Four years later -- in the film directed by James Marsh -- a new chief is assigned to head the police investigation into the serial killings by the Yorkshire Ripper, there are suggestions that maybe two killers are at work and the second is using the Ripper killings as a cover, the layers of police corruption are peeled back . . . And it doesn't end well.
In 1983 (the film directed by Anand Tucker) there is a chilling deja-vu: as in 1974 another 10-year old girl has gone missing in the town of Morley, Yorkshire and another investigation begins, equally revealing of dark doings in high places and a link back to the original episode. Does it end well?

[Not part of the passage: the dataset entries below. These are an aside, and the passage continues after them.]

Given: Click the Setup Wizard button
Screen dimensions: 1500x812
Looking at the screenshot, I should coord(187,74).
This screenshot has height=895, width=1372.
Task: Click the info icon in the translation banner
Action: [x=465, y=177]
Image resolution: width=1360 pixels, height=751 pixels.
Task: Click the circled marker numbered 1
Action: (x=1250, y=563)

For unflinching realism and their understated period-look, The Red Riding Trilogy makes for engrossing viewing. There are top class actors on hand -- among them Sean Bean, Paddy Considine, Peter Mullan, Rebecca Hall and David Morrissey -- and the supporting cast equally look like they have been pulled off the streets of Yorkshire towns and villages.
Blending fact and fiction with chilling intensity, these three films perhaps overstate police and civic corruption, and the intelligence of those who would act as puppeteers above the law, the media and the lives of ordinary people. But the threads which link the stories (a few characters, the location, the tone of despondency, the rain) make them gripping viewing, even when the soundtrack sometimes suggests what you should be feeling.
What you will be feeling however is a sense of unease, and the knowledge that the local tourism authoriities won't have ever thanked author Peace -- or Tony Grisoni who has adapted the novels for the screen -- for drawing attention to their region.
And you thought Nick Cave dealt in the dark stuff?